Direction A |
Quote the text on sentence structures in context word for word, from "In the above" up to and including "in each sentence.".
Direction B |
Continue the chapter on understanding sentence structures in context, beginning immediately after its final sentence.

Text |
Academic Module 2: Grammar and Vocabulary in Context

16 Understanding Sentence Structures in Context

You may have learned about different ways in which sentences are structured in academic English through past study. As you advance in your ability to use English in academic contexts, an effective strategy for mastering sentence structures is to see them in the context of a larger piece of text.

In this chapter, we will focus on examining how different sentence structures are used across different levels of information in a paragraph format. As you read through the chapter, you will draw upon the discrete skills that you are learning through the ELAI 990 Units on the course site and apply them in a more practical manner to reading and writing of academic texts. While we focus more on reading academic texts here, you should think about also how you would apply these strategies to your own academic English writing tasks, ranging from short answer questions to longer essay compositions.

Practice 1

Read the excerpt below from Chapter 4 of Alise Lamoreaux’s open-access textbook titled ‘A Different Road To College: A Guide For Transitioning To College For Non-traditional Students‘.

Getting started in college can seem like an uphill battle. One of the first challenges a student can encounter is navigating the college’s website. In the attempt to get as much information as possible into the hands of current and future students, college websites are crammed full of information and language that may be new to the first-time college student. Trying to figure out how to get started can be confusing, even when the web site says, “Steps To Enroll.”

In the above text, you see a paragraph composed of different sentences of varying lengths. The way the sentences are structured also may differ across the paragraph. There may be a simple sentence next to sentences that have a more complex structure. In its simplest form, a sentence may have a subject, a verb, and an object. It is helpful if you can break the sentence down and identify its individual components. A subject, for example, helps the reader in understanding what the rest of the sentence is focusing on. Sometimes, the subject is a single word, and at other times, a subject is made up of two or more words. Analyze the above paragraph, and see if you identify the subject in each sentence.

Data lines |
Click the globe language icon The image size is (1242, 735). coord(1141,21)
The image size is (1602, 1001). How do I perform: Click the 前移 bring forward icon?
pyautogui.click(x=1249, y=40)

Written response A |
In the above text, you see a paragraph composed of different sentences of varying lengths. The way the sentences are structured also may differ across the paragraph. There may be a simple sentence next to sentences that have a more complex structure. In its simplest form, a sentence may have a subject, a verb, and an object. It is helpful if you can break the sentence down and identify its individual components. A subject, for example, helps the reader in understanding what the rest of the sentence is focusing on. Sometimes, the subject is a single word, and at other times, a subject is made up of two or more words. Analyze the above paragraph, and see if you identify the subject in each sentence.

Written response B |
Practice 2

Now, read the excerpt below from Chapter 5 of Dave Dillon‘s open-access textbook titled ‘Blueprint for Success in College: Career Decision Making‘.

In the United States and Canada, your academic major—simply called “your major”—is the academic discipline you commit to as an undergraduate student. It’s an area you specialize in, such as accounting, chemistry, criminology, archeology, digital arts, or dance. In United States colleges and universities, roughly 2,000 majors are offered. And within each major is a host of core courses and electives. When you successfully complete the required courses in your major, you qualify for a degree.
This paragraph also comprises different sentences with varying structures. From your completion of the assigned ELAI990 Units, you know that in academic English, sentence structures are usually classified as ‘simple’, ‘compound’, and complex. Analyze the above paragraph, and see if you can identify one of more of these sentence structures.

Additional prompts for critical thinking and reflection:

  • Why do writers use varyingly-structured sentences within the same paragraph? Also, have you noticed similar patterns in other kinds of written texts (for instance, in another language)?
  • Generally, students are discouraged from using second person pronouns (you, your, yours, and so forth) in academic English writing in the U.S. Yet, in this excerpt, the authors use the second person pronoun throughout. Why do you think they do so?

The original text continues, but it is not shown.